The assertion is more than simple ethnic pride. His mother’s maiden name, he explains, is Dubash, which means a provisioner of ships. It is common for Parsis, who are known for their professional and business attainments, to have occupational surnames, and in the case of Bhabha’s mother, the occupation and the name were congruent.

“My mother’s family were called Dubash – that was their surname – and they were dubashes; that’s what they did.”

But there is more to the story, which becomes clear as Bhabha explains the name’s etymology.

“Dubash comes from the Indian word ‘dobasha,’ someone who can speak two languages. And Parsis, who were known for being multilingual, often negotiated between the British, the Hindus, and the Muslims.”

Bhabha may have left the family business behind, but he has remained true to the family tradition. As a native of Bombay who has earned advanced degrees from Oxford University and as a scholar of English and American literature who has written extensively on the literature of the postcolonial world, he maintains the role of negotiator between cultures.

Bhabha became a member of Harvard’s Faculty of Arts and Sciences last semester. He now holds the title of Anne F. Rothenberg Professor of English and American Literature. Among his colleagues the appointment has been a popular one.

“Homi Bhabha is one of the world’s most prominent and influential figures in the fields of postcolonial studies and cultural theory,” says Lawrence Buell, chair of the Department of English and American Literature. “Not only does he bring our department unique and greatly needed strengths in these areas; we view the appointment of Professor Bhabha as having a University-wide significance in strengthening humanistic inquiry in the areas of cultural migration, globalization, and human rights. More specifically, Professor Bhabha will strengthen our department’s ties to African-American and South Asian Studies. He is also steeped in and committed to literary studies of a more traditional kind and is certain to make a significant impact as a teacher among both undergraduate and graduate students. Altogether, we are delighted that he has joined us.”

The perspective that Bhabha brings to the department represents a departure from the traditional study of literature – one in which literary canons are defined by nationality with only an occasional acknowledgement that artistic influences may seep beyond borders. Bhabha’s view of the literary universe is one in which borders are extremely porous and national identities may be exceedingly ambiguous. This view reflects a world in which air travel, the media, the Internet, and globalization have created a greater degree of cultural contact than ever before.

◇ ◇ ◇

* Goal 1
The passage on Homi Bhabha ends by naming what has produced more cultural contact than ever before. List every item it gives.
* Goal 2
Answer from the passage on Homi Bhabha, one line each:
(a) What does the Indian word "dobasha" mean?
(b) What title does Bhabha now hold at Harvard?
(c) Who chairs the Department of English and American Literature?
* Goal 3
Write out the passage on Homi Bhabha word for word from "The assertion is" up to and including "the name’s etymology.".
The material after this has no connection to the passage on Homi Bhabha.

* Data section
◇ ◇ ◇

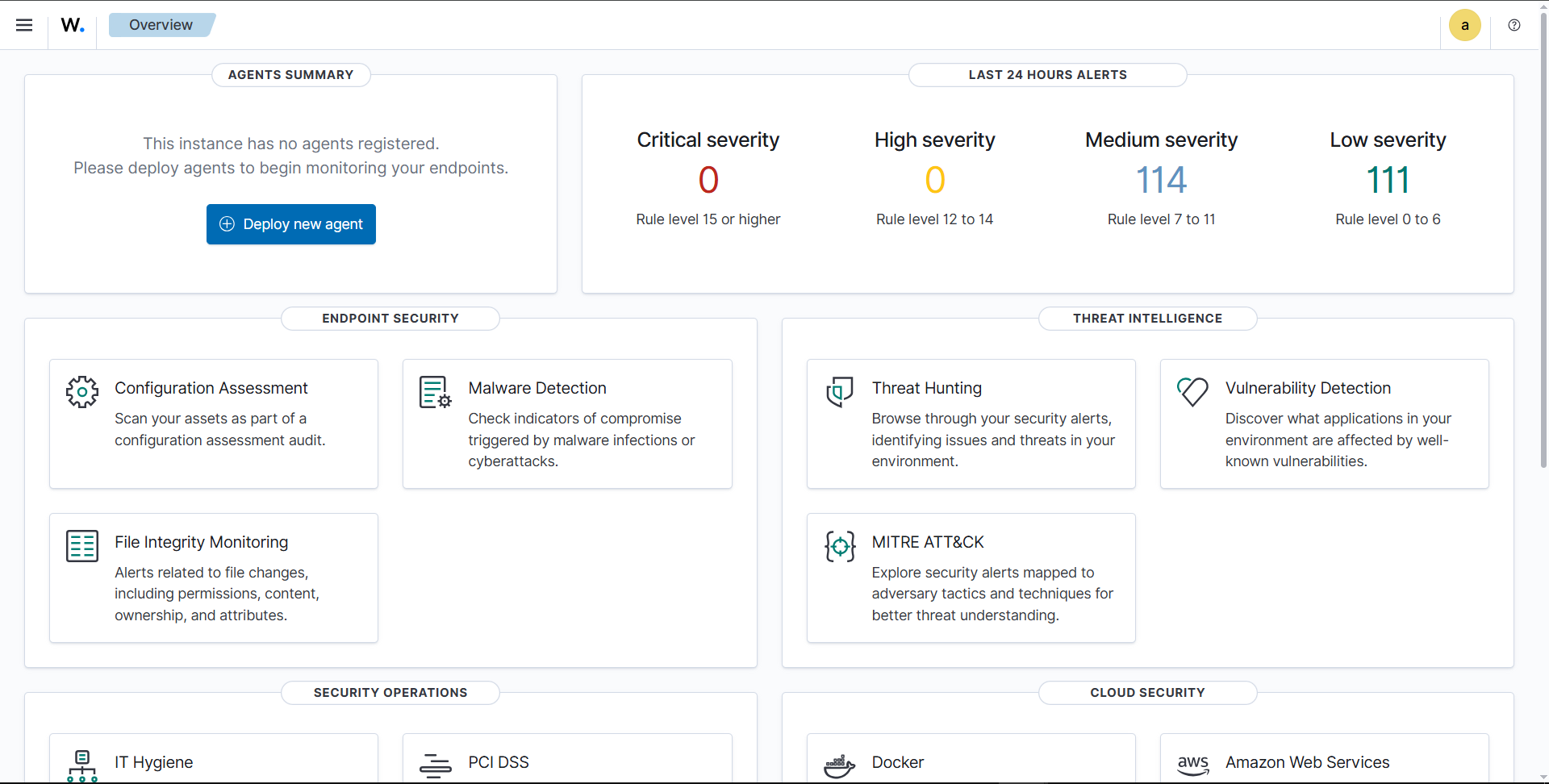Open the hamburger navigation menu
Image resolution: width=1549 pixels, height=784 pixels.
click(x=24, y=25)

◇ ◇ ◇

* Task result 1
- air travel
- the media
- the Internet
- globalization

* Task result 2
(a) Someone who can speak two languages.
(b) Anne F. Rothenberg Professor of English and American Literature.
(c) Lawrence Buell.

* Task result 3
The assertion is more than simple ethnic pride. His mother’s maiden name, he explains, is Dubash, which means a provisioner of ships. It is common for Parsis, who are known for their professional and business attainments, to have occupational surnames, and in the case of Bhabha’s mother, the occupation and the name were congruent.

“My mother’s family were called Dubash – that was their surname – and they were dubashes; that’s what they did.”

But there is more to the story, which becomes clear as Bhabha explains the name’s etymology.